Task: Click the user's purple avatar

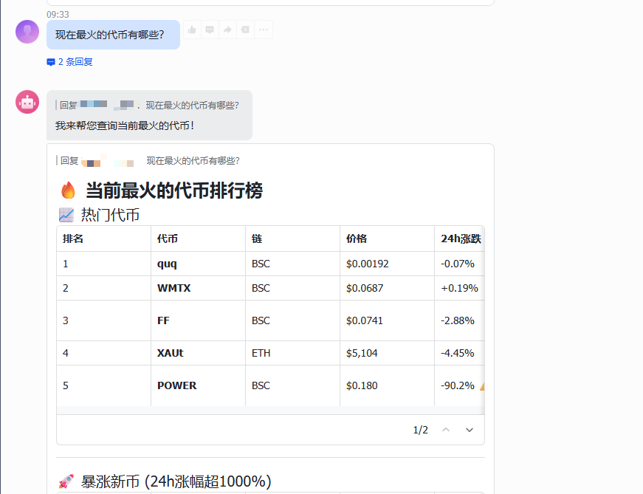Action: coord(27,32)
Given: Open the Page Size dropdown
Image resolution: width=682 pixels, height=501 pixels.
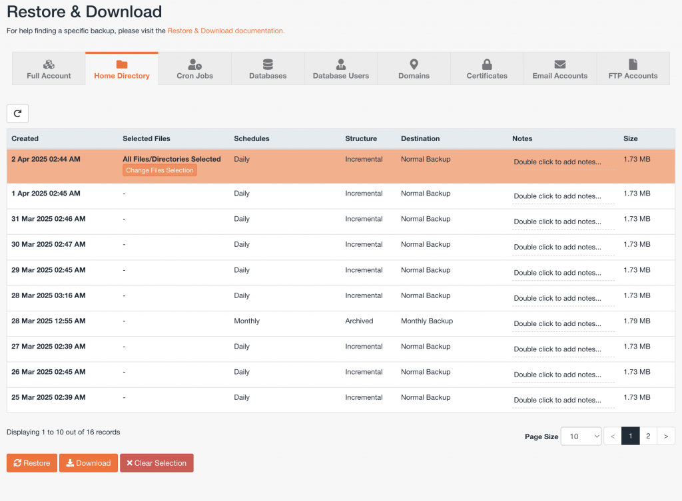Looking at the screenshot, I should tap(581, 436).
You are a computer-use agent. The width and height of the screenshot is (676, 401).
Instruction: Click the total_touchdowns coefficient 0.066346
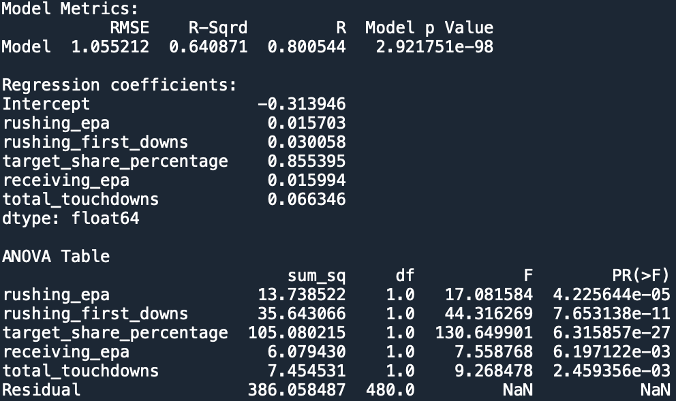tap(306, 199)
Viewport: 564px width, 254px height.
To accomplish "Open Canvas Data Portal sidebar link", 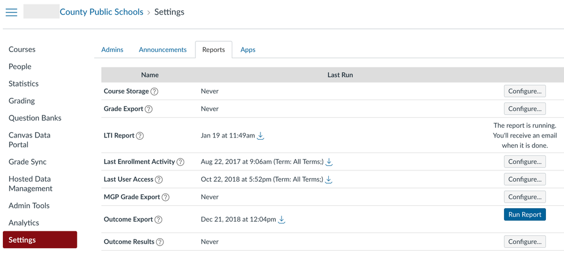I will tap(29, 140).
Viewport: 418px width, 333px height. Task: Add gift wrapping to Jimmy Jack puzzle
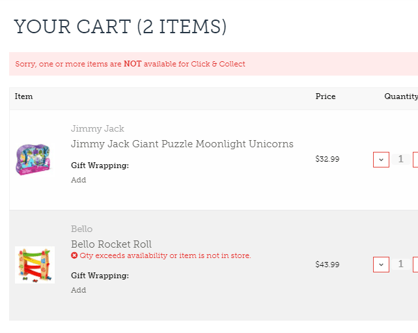[78, 180]
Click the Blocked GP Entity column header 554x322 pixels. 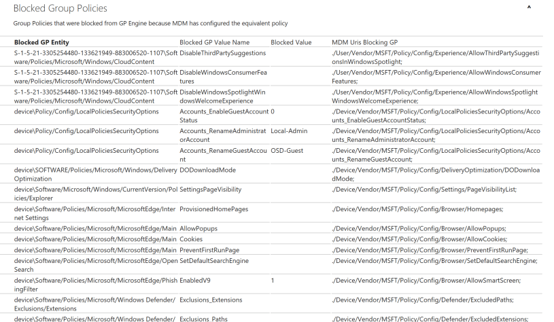(x=41, y=42)
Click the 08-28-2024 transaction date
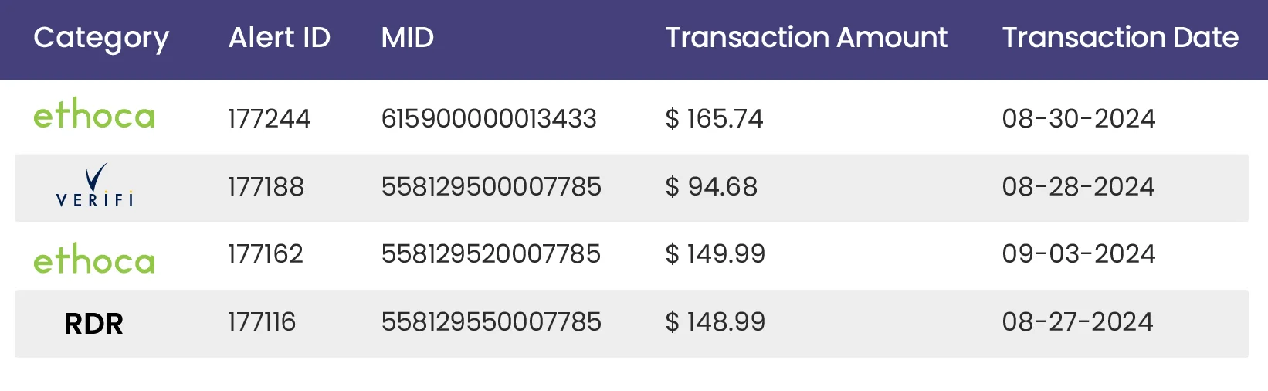 pyautogui.click(x=1078, y=186)
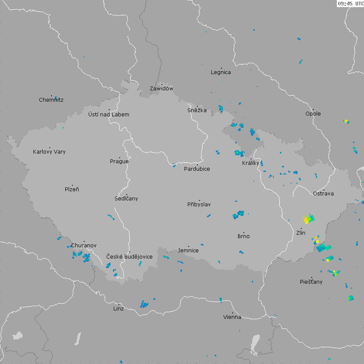Click the Karlovy Vary label
This screenshot has height=364, width=364.
click(49, 152)
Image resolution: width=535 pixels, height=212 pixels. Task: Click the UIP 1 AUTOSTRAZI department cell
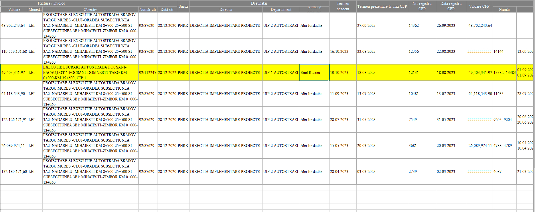[281, 72]
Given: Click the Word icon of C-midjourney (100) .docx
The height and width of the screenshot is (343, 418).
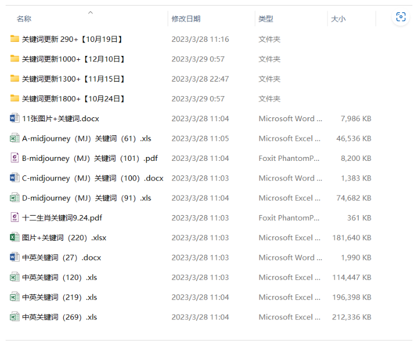Looking at the screenshot, I should (15, 178).
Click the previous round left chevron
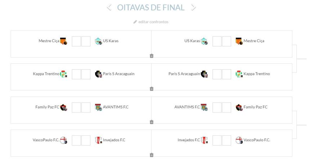 pyautogui.click(x=109, y=8)
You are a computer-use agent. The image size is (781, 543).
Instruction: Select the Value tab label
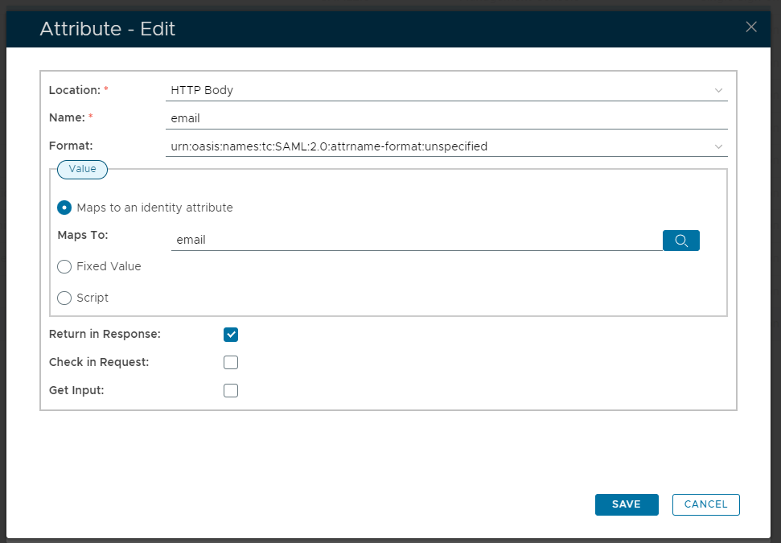pyautogui.click(x=82, y=169)
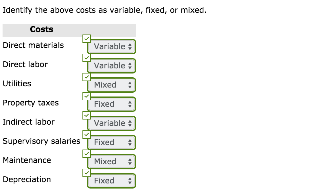This screenshot has height=193, width=310.
Task: Click the stepper arrows on the Depreciation dropdown
Action: pyautogui.click(x=130, y=181)
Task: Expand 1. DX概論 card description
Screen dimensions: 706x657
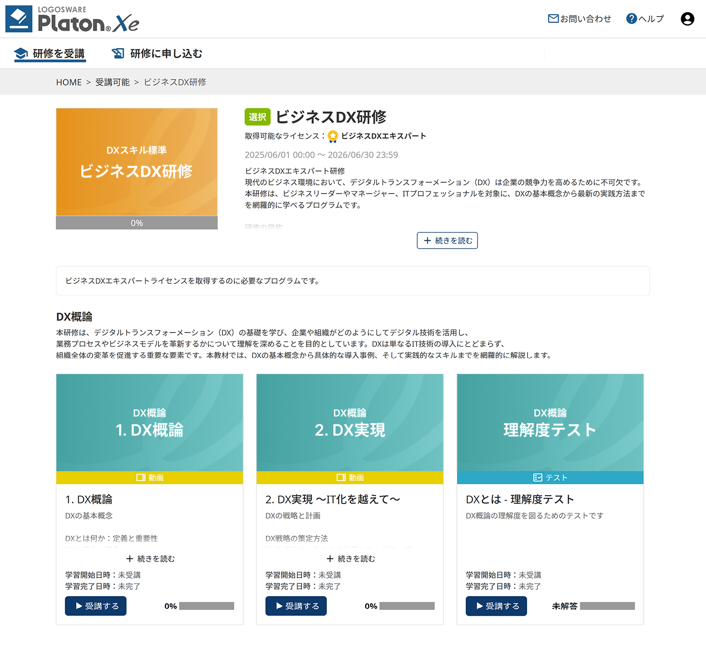Action: tap(150, 559)
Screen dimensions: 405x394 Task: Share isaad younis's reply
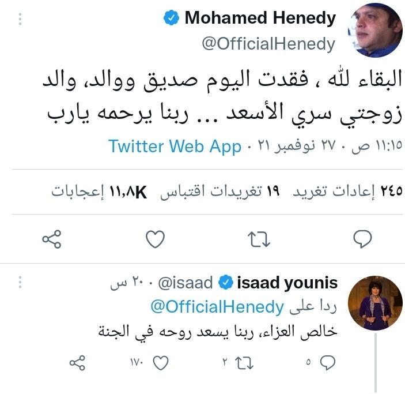pos(77,362)
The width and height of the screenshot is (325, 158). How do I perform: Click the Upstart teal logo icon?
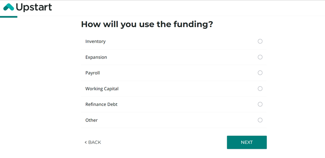click(x=9, y=7)
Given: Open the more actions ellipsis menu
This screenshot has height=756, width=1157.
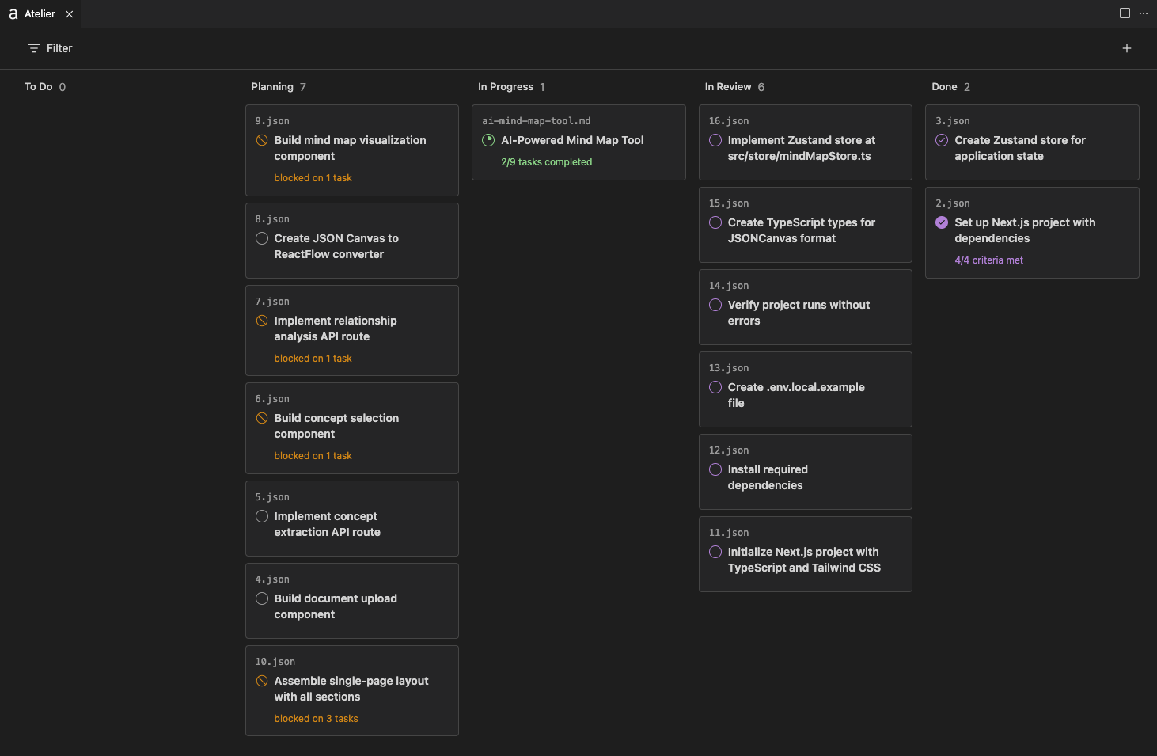Looking at the screenshot, I should [1144, 13].
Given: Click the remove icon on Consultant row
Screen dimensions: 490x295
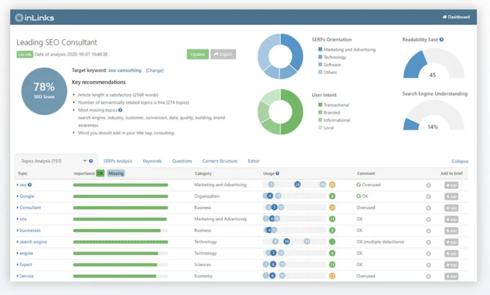Looking at the screenshot, I should tap(428, 208).
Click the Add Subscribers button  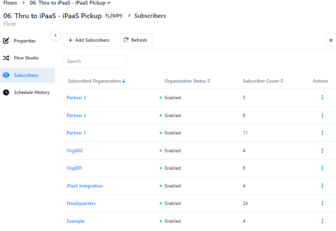[x=89, y=40]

━━━━━━━━━━━━━━━━━━━━

(GOAL OF THE EXERCISE):
Please repeat the lines of the material above exactly, starting with the line that contains "Screen dimensions: 405x394" and ending with the line that contains "Given: Open the more actions ellipsis menu". Leave the pictures out.

(TASK RESULT):
Screen dimensions: 405x394 Task: Share isaad younis's reply
pos(77,362)
The width and height of the screenshot is (325, 158). How do I perform: Click the Upstart teal logo icon?
click(x=9, y=7)
Given: Open the more actions ellipsis menu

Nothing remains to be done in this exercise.